The law was changed this last legislative session (S.B. 246) to include privately owned “throughput infrastructure projects… located within, partially within or outside the state” such as “a bulk commodity ocean terminal” as possible beneficiaries of the royalties.
Governor Herbert et al. would have us believe that this is just a loan. A very safe loan. We should expect the money to be repaid. But the most likely scenario is that the venture will struggle for years, barely making the interest payments and then, as the deep water basin silts up, go bankrupt, leaving Utah’s Community Impact Board holding a bunch of yellowing doilies with fancy printing and possibly, if things go our way, the title to a rusting monument to the passing of the coal age, with a great view of Alcatraz and the Pacific.
If, as documents cited in Maffly’s story suggest, this deal doesn’t go down, citizens of Utah should be thankful for such an explicit example of the power of campaign contributions, as well as a convincing case for stricter conflict-of-interest laws. For Bowie Resource Partners, owner of three Central Utah coal mines, gave Governor Herbert $14,000 in 2014 and 2015. They distributed a similar amount among the leadership in the legislature who passed the bill. Of course, this did not influence their judgment.
When asked about Bowie Resources’ contribution to his campaign, Herbert claimed he didn’t even know that they had contributed. I’ll bet that when Bowie’s lobbyists call Herbert’s office, an aide will look up their contribution and determine whether Herbert needs to take the call.
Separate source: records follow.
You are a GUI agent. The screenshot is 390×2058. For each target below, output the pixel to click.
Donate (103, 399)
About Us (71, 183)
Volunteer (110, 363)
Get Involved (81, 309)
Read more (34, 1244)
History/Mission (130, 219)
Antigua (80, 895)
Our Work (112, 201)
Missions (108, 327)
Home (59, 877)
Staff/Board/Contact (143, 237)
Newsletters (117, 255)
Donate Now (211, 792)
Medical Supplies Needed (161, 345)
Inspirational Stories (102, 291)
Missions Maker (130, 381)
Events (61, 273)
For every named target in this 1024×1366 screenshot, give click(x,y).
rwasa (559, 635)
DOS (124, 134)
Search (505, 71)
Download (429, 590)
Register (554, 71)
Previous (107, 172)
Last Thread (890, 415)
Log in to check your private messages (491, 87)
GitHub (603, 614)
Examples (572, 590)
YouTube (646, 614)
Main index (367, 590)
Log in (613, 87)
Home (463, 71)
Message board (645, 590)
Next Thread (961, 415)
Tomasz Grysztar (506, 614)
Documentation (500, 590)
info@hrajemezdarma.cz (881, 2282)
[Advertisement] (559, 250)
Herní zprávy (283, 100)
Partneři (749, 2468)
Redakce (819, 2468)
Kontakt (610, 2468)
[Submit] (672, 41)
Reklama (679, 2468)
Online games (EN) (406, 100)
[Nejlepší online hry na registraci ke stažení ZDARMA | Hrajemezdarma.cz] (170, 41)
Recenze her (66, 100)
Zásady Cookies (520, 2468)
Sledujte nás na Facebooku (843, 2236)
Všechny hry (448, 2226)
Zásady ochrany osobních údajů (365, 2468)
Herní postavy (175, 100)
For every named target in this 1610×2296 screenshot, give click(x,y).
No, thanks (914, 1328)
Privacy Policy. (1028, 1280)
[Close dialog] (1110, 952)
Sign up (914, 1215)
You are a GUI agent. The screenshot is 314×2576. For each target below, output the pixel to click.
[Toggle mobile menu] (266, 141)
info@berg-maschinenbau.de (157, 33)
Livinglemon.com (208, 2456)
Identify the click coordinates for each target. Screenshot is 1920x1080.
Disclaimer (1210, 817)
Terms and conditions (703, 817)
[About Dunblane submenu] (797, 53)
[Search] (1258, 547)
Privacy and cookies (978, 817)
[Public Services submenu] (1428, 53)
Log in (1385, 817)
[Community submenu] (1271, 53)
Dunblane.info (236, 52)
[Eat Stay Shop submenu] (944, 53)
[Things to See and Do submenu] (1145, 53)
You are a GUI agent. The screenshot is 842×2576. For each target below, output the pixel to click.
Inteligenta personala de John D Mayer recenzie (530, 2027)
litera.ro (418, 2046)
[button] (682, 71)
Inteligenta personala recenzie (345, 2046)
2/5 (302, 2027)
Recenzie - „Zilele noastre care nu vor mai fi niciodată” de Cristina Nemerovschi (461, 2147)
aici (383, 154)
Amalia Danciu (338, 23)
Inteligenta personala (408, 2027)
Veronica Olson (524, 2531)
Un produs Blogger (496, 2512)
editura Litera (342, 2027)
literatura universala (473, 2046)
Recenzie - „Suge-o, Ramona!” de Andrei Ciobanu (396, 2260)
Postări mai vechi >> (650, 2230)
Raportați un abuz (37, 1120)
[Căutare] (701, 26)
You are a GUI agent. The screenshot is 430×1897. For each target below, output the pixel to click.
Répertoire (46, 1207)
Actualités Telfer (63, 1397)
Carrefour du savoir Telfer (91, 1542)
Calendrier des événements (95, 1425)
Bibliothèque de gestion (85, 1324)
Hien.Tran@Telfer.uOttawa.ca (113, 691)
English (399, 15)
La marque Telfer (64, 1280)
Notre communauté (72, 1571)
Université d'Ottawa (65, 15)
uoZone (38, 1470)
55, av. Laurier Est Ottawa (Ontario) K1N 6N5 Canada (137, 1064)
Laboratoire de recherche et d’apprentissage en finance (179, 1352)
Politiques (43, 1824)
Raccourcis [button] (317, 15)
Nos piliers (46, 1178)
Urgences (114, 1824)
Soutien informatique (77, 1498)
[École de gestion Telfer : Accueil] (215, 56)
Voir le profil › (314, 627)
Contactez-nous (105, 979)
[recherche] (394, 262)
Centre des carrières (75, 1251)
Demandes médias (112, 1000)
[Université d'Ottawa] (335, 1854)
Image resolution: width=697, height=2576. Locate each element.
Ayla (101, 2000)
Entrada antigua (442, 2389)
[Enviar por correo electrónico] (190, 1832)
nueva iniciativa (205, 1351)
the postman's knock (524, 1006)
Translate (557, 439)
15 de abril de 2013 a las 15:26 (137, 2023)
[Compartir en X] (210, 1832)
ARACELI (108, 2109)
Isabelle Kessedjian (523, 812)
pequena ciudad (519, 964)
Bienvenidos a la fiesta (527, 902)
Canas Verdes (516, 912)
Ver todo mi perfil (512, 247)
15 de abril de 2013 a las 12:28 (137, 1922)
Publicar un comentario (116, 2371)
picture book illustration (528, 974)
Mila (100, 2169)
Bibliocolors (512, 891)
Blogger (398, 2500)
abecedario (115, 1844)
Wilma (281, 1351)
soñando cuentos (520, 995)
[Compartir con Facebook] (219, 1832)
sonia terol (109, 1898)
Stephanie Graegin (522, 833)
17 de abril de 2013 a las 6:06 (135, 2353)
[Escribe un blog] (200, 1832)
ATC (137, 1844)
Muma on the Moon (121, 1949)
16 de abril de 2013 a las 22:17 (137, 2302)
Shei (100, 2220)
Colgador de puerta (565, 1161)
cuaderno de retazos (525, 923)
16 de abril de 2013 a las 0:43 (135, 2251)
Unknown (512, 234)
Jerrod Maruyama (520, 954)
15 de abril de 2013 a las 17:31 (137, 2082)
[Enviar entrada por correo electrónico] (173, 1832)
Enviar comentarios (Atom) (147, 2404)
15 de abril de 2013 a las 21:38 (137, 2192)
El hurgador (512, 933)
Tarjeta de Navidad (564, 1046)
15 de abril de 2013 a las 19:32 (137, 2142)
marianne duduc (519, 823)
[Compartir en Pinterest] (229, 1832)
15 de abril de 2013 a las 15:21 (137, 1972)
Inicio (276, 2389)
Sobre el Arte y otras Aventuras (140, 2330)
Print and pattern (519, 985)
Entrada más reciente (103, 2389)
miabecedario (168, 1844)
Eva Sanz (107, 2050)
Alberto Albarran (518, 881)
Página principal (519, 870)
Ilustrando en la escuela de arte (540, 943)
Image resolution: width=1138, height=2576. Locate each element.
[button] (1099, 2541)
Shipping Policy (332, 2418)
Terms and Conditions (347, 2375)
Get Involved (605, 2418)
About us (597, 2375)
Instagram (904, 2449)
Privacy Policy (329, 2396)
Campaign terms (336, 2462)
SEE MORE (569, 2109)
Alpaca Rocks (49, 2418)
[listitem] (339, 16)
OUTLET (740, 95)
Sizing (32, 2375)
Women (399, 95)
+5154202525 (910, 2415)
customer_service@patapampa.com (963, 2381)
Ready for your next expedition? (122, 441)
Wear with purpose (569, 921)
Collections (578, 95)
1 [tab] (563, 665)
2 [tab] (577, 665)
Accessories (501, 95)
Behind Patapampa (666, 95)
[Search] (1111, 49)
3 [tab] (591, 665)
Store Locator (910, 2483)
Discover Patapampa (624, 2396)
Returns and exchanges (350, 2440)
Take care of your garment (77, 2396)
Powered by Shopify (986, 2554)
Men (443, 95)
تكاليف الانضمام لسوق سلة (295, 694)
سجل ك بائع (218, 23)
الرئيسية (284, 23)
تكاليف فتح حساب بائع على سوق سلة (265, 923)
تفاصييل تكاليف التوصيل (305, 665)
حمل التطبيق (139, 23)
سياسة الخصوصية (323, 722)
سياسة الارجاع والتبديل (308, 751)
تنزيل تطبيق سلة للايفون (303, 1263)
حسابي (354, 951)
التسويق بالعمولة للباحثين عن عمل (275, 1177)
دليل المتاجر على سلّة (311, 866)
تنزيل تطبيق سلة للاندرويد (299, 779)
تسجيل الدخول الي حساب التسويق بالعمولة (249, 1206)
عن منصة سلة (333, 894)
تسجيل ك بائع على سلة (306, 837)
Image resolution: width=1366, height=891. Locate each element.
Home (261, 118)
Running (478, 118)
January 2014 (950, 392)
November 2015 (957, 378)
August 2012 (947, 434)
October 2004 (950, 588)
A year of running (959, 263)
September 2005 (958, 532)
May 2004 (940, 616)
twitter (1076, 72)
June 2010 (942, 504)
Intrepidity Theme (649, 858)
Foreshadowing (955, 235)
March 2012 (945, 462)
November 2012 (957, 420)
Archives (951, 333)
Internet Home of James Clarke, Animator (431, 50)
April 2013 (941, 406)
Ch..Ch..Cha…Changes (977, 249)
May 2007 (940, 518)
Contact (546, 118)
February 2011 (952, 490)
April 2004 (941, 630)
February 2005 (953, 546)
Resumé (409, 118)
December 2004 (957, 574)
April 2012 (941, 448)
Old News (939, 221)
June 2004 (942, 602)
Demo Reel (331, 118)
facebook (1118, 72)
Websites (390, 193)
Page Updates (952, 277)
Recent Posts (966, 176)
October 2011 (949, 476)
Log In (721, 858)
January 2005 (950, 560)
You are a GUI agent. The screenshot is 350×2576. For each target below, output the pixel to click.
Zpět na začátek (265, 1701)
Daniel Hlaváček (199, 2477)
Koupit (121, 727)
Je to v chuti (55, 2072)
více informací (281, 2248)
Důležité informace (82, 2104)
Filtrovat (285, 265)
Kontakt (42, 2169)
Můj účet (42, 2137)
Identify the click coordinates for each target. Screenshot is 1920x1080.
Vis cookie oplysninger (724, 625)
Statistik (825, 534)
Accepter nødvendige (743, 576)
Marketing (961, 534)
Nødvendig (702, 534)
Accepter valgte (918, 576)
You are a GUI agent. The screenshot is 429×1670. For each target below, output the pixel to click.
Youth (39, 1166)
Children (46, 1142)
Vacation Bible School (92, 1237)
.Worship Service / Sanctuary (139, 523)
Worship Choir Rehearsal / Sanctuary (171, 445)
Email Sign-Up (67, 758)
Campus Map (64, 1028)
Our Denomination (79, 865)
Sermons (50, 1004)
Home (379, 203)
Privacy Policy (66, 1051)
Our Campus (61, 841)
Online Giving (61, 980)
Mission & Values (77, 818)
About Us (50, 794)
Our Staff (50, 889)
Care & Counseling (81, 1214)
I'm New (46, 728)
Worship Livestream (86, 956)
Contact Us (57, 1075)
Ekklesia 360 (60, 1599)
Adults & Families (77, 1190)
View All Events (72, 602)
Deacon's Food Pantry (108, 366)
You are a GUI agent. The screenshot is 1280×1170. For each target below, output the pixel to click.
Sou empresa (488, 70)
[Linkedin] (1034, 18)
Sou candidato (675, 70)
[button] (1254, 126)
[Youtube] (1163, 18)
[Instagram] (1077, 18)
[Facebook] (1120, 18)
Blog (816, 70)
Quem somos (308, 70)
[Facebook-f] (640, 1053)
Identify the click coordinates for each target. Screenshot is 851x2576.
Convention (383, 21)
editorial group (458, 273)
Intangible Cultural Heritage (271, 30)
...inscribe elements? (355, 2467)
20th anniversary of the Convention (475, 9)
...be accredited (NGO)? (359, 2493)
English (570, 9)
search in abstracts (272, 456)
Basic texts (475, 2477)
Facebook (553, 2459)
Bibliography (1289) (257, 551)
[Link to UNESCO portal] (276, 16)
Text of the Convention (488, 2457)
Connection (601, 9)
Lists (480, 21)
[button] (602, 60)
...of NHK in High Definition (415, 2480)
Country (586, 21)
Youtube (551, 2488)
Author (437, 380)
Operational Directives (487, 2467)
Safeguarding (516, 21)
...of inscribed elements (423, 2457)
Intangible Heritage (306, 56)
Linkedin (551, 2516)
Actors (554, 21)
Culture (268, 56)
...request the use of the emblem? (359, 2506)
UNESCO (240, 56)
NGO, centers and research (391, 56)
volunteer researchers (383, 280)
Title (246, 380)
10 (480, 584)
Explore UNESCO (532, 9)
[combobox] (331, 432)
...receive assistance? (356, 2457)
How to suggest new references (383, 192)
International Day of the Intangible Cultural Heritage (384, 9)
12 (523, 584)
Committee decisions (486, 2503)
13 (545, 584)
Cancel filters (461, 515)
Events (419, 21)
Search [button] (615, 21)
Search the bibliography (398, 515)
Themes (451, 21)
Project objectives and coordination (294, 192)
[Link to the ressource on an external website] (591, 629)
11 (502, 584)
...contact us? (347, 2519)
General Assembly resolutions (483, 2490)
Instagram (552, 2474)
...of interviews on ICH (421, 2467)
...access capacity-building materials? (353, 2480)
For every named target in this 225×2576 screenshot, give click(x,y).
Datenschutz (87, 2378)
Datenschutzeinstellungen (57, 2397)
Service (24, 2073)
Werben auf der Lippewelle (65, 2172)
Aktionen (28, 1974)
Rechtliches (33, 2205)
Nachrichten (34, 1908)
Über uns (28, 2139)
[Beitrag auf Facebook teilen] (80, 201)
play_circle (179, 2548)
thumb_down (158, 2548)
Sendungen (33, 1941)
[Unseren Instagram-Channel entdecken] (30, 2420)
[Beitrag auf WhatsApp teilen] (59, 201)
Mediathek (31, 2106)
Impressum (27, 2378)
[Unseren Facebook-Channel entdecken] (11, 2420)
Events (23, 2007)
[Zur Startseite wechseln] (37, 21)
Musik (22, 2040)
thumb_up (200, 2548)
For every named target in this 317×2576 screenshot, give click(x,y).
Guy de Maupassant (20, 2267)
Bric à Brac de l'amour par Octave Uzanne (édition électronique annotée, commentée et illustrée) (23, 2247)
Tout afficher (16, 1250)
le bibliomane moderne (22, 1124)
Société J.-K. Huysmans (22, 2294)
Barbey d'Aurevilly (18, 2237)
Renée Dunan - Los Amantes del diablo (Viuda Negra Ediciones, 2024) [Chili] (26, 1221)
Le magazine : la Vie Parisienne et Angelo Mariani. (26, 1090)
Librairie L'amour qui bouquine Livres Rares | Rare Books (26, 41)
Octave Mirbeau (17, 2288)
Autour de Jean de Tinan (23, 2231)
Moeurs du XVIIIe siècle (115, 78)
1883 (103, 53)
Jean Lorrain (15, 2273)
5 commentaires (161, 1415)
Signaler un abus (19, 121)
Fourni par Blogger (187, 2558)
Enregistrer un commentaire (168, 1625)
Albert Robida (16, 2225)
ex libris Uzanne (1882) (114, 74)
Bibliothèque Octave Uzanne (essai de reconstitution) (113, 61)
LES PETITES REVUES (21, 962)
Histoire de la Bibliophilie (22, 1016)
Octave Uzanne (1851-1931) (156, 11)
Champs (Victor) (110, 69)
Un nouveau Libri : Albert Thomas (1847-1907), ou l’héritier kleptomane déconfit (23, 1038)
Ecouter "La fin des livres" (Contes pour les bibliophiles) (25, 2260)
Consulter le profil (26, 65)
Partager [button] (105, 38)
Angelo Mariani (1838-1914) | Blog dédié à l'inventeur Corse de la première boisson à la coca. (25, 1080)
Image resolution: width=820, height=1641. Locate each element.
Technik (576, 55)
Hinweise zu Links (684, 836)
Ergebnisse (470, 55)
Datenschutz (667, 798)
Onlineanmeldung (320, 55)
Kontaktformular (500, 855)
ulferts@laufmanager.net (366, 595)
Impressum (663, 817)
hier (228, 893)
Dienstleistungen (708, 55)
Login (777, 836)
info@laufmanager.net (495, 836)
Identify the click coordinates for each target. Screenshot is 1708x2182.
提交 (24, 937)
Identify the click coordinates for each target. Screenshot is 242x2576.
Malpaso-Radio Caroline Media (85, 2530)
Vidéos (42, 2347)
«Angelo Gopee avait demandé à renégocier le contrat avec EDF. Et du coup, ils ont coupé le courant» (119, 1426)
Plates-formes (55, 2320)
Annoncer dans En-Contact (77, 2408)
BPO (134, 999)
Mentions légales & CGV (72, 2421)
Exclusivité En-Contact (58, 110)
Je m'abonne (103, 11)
But Bowie Resources doesn’t really need to talk to Herbert. He needs no orders from headquarters to do what they want.
An argument should be made for much stricter conflict-of-interest standards for executive offices. Any ethical breach regarding conflict of interest on the part of a legislator will be corrected by other representatives, assuming no one has enough money to buy the ears of all of our representatives and then, without getting caught, lie to each and every one of them. A politician in an executive position has only his own prejudices, obligations and phobias to guide his judgment.
On another level, this isn’t about coal (Bowie Resources is looking to diversify by buying trona mines in Wyoming) or jobs (only about 1,500 in 2013) or making a “profitable” investment. It’s about denial of global warming and ending the burning of fossil fuels—the “war on coal.”
No one wants to be the last person killed on the losing side of a war. No one wants to be the last investor in a sinking industry. But that is exactly who Governor Herbert and Bowie Resources are lining up the citizens of Utah to be.
In the best possible case (not very probable, but possible) it would take decades for this loan to be repaid. The coal industry won’t last that long. Utah would be far better off spending this money for true mitigation, not incineration. We can’t let our elected officials burn $53 million. That money would do a lot for the irrigation districts in Utah’s coal belt, or provide solar electric installations for all of those towns.